1. Building strings
- preliminaries
- removing characters
- swapping characters
Preliminaries
We looked at a few examples on manipulating strings where the goal was to create
a modified copy of the input string. Common tasks that create modified copies of
the input string include removing a character from a string, replacing a character
in a string with a new character, etc.
Our approach was to build the result strings one character at a time. In Java
the + operator can be used to append/prepend a character to a string:
Example of APPENDING a character to a string
String word = ""; // word is the empty string
word = word + "n"; // word is n
word = word + "o"; // word is no
word = word + 'w'; // word is now
Example of PREPENDING a character to a string
String word = ""; // word is the empty string
word = 'n' + word; // word is n
word = 'o' + word; // word is on
word = 'w' + word; // word is won
Removing a character
Goal: Write a procedure removeConsonants( String phrase ) which returns a copy
of the given phrase but with all consonants removed.
For example,
removeConsonants( "hello" ) returns eo
removeConsonants( "aio" ) returns aio
removeConsonants( "gbcs" ) returns ???
The general strategy here is to start with a blank result string and go through
the original string.

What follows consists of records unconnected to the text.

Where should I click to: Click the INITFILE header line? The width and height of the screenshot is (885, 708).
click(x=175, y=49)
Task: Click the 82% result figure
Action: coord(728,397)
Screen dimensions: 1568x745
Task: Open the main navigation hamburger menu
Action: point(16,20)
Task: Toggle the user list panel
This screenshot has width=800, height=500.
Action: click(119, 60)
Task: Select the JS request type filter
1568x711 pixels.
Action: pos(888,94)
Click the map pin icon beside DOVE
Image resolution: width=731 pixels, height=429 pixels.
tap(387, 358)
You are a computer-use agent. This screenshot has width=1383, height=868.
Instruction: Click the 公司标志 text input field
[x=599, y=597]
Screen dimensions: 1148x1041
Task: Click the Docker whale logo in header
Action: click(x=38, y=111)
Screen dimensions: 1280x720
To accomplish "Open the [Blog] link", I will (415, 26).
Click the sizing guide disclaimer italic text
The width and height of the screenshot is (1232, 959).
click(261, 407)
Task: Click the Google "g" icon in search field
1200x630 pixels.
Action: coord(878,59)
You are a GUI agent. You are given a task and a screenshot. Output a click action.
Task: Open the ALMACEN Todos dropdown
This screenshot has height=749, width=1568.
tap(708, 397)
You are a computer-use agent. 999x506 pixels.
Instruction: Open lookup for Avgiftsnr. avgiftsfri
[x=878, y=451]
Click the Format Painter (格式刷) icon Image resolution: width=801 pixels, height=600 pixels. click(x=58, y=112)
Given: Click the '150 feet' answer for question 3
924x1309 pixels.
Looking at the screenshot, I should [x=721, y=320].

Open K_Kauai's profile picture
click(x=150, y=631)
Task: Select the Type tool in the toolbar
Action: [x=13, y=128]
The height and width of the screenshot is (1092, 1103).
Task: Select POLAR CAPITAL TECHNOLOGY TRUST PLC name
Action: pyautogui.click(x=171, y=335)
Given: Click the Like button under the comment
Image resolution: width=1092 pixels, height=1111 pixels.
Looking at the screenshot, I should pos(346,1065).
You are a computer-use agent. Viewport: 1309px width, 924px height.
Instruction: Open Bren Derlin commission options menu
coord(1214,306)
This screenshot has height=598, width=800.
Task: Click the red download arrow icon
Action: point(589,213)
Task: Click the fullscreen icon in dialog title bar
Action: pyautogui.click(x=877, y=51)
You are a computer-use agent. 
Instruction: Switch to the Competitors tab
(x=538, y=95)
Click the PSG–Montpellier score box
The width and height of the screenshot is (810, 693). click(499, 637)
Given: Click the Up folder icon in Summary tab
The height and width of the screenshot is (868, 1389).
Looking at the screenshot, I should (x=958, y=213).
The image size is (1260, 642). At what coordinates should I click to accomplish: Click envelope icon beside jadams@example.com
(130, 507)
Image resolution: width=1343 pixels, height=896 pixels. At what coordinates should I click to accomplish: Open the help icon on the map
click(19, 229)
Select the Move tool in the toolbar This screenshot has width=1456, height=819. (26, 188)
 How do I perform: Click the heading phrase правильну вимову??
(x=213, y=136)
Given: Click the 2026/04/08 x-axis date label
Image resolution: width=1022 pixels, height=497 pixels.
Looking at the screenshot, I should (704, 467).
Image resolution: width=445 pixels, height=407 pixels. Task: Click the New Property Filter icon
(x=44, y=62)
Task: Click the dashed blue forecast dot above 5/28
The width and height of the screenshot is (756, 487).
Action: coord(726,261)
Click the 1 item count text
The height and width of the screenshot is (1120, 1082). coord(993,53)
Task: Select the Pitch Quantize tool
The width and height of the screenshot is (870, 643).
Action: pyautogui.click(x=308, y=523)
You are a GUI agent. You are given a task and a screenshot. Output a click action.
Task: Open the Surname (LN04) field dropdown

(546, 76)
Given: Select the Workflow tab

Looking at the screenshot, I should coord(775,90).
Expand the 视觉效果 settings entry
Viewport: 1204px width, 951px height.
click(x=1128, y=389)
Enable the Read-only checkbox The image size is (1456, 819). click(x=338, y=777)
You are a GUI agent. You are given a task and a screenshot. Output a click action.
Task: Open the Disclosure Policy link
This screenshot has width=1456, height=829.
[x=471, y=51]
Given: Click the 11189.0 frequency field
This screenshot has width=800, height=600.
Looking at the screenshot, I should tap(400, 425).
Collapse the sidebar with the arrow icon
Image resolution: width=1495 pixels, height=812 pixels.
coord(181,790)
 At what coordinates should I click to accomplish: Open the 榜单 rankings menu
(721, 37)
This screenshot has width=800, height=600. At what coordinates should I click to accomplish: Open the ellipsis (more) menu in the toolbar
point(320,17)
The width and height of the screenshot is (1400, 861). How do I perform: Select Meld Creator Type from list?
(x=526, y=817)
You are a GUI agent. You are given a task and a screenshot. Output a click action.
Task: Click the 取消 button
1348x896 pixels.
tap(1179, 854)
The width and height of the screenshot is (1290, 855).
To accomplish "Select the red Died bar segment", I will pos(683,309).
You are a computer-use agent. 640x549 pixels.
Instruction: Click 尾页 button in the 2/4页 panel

Every time the current character in the original string
is not cosonant we append the current character to the result string.
Here is the outline in English:
Outline:
1. create a variable to keep track of the result string -- initially empty
2. go through original string one index at a time:
3. if current character IS NOT CONSONANT:
append current character to result
4. return result string
Here is the translation in Java:
String removeConsonants( String phrase )
{
String result = "";
for ( int index = 0 ; index < phrase.length() ; index = index + 1 )
{
char curLetter = phrase.charAt( index );
if ( isConsonant( curLetter ) == false ) // if NOT consonant:
{
result = result + curLetter; // keep it
}
}
return result;
}
Swapping pairs of characters
Goal: Write a procedure swapPairs(String phrase) which returns a copy of the
given phrase such th every pair of neighboring characters has been swapped.
For example,
swapPairs( "help" ) returns ehpl
swapPairs( "helloworld" ) returns ehllworodl
For this problem the index should jump by 2, so that we can process a pair of
characters at a time -- extract the current character and its neighbor, glue
them in correct order onto the result, and jump to the next pair.
Here is the outline in English:
Outline:
1. create a variable to keep track of the result string -- initially empty
2. go through original string jumping by 2 each time:
3. extract current character (at current index)
4. extract next character (at next index, i.e. index + 1)
5. append the two characters to the result
(first append the second character, then append the first character)
6. return result string
Here is the translation in Java (only works for even length strings):
// this version only works for even length strings
String swapPairs( String phrase )
{
String result = "";
for (int index = 0 ; index < phrase.length() ; index = index + 2)
{
char curLetter = phrase.charAt( index ); // (Step 3)
char nextLetter = phrase.charAt( index + 1 ); // (Step 4)
result = result + nextLetter + curLetter; // (Step 5)
}
return result;
}
Ignoring the last symbol (the last index)
The procedure above only works for strings of even length. If the string has
odd length the last character will not have a neighbor and the program will
"crash", since we will try to access an invalid index.
For example, if the input string is "hello", the index will "step" on the
following characters:
h e l l o
^ ^ ^ index jumps by 2 each time;
| | | last index does not have neighbor
To solve this problem, we can set up the loop so that it does not allow the
index to "step" on the last character. Since the index of the last character
is length()-1 we can modify the loop condition to index < phrase.length() - 1:
String swapPairs(String phrase)
{
String result = "";
for (int index = 0 ; index < phrase.length() - 1 ; index = index + 2)
{
char curLetter = phrase.charAt( index ); // (Step 3)
char nextLetter = phrase.charAt( index + 1 ); // (Step 4)
result = result + letter2 + letter1; // (Step 5)
}
return result;
}
The new version does not allow the index to "reach/step" on the last character,
so the procedure will only visit the following characters:
h e l l o
^ ^ ^ index jumps by 2 each time;
| | x last index not allowed by loop condition
This also means that the last character will not be included in the final result.